Japanese telecommunications company Softbank Technology Group has announced a partnership with US-based semiconductor company Rambus, aimed at securing what it describes as the “overall lifecycle” of IoT devices.
Two SoftBank subsidiaries in particular, Cybertrust Japan and Miracle Linux Corporation, will work closely with the Silicon Valley-based chipmaker.
Although it’s not formally explained as part of this news, we can infer from the breadth of Softbank’s existing IT stack what the firm means by “overall IoT device lifecycle”: from architectural design aligned to a particular device’s chipset configuration, to embedded software deployment/debugging, and onward to core provisioning and higher-level device management, Softbank aims to straddle multiple elements of each device’s operational make-up.
“We are excited to partner with Softbank Technology Group and its subsidiaries, Cybertrust Japan and Miracle Linux Corporation [as we use] our CryptoManager Platform to deliver secure connected device management,” said Ron Black, CEO of Rambus. “Our combined expertise brings a secure solution that [covers] in-field device updates, safeguarding sensitive information and mitigating cyber-attacks.”

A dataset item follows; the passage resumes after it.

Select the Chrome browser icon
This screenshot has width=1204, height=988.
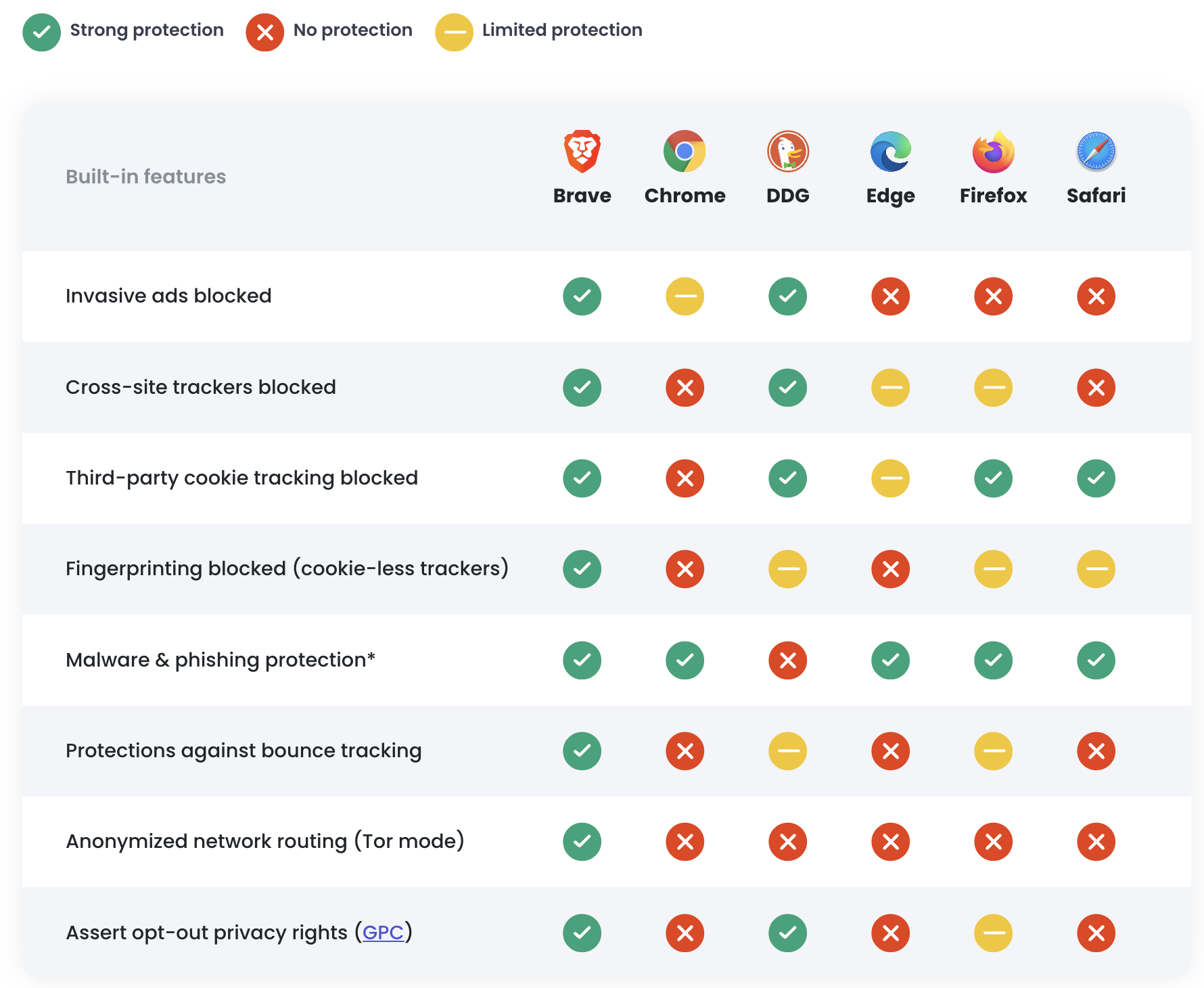tap(685, 150)
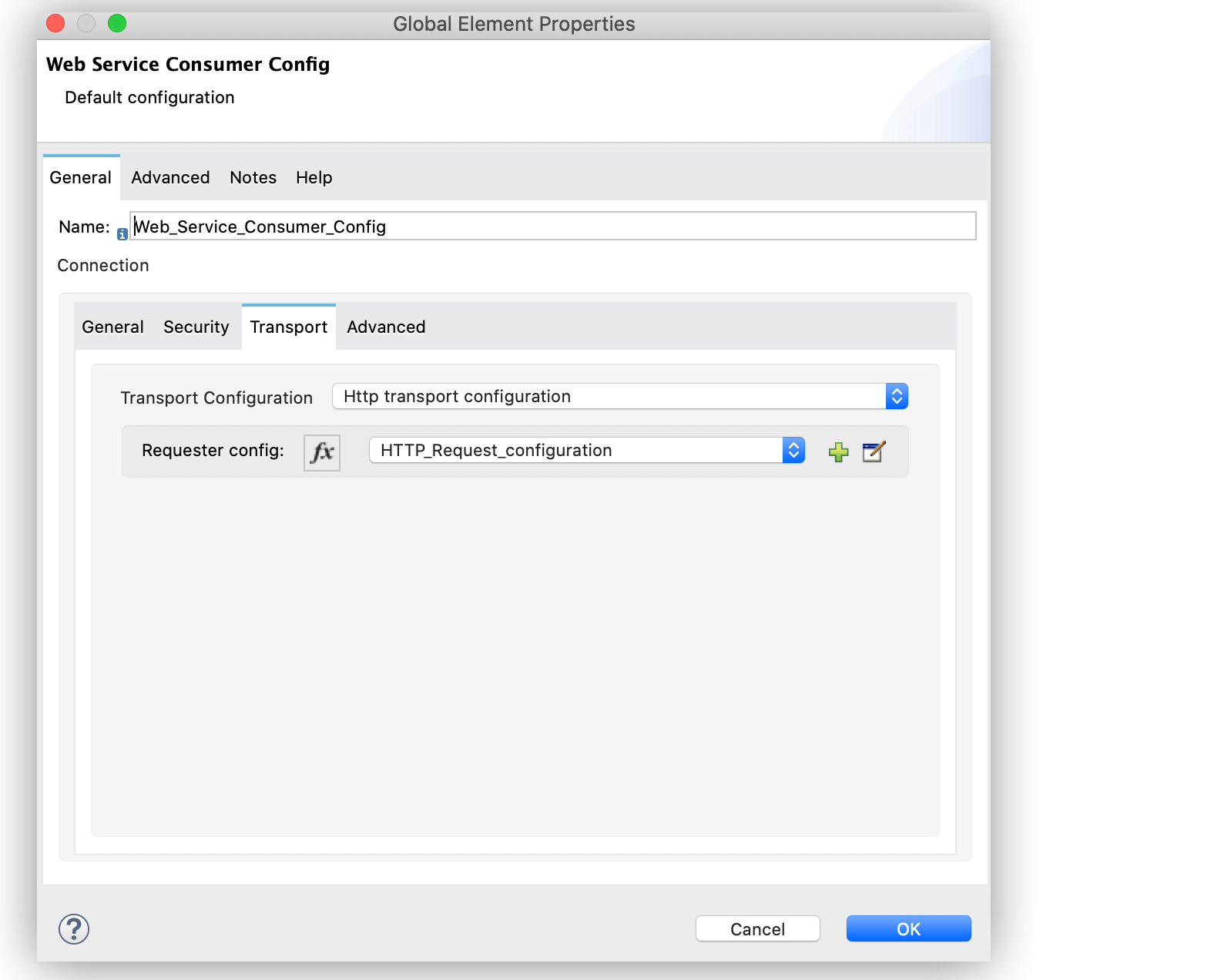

Rambus points to the obvious vulnerabilities that exist in many IoT devices today and says that many lack even the most basic security functionalities. This is (obviously) problematic, because an unsecured IoT ecosystem introduces real-world risks that include malicious actors manipulating the flow of information to and from network-connected devices or tampering with the devices themselves.
From chipsets to updates
Rambus CryptoManager will secure IoT devices by facilitating secure mutual authentication between an IoT device and the cloud with an embedded security core. The key functionalities present in Rambus provide us with (arguably) further clarity into what might now be regarded as ‘overall IoT device lifecycle’.
This technology will allow only legitimate, verified cloud services to communicate with each other by detecting (and thwarting) unauthorized communication attempts. It will also help by verifying secure over-the-air (OTA) updates, another stage of the lifecycle.
With secure IoT device management platform, this partnership plans to provide features such as a secure stage for electronic certification of integrated circuit (IC) chips and confirm the owner’s identity by linking with the authentication system — this certification stage, then, provides us with another step in the lifecycle.
The IoT device lifecycle is clearly not a plug-and-play affair; perhaps soon developers will be able to think about security from the IC chipset right through to the OTA update.
SoftBank, of course, is also the owner of UK-based chipmaker ARM.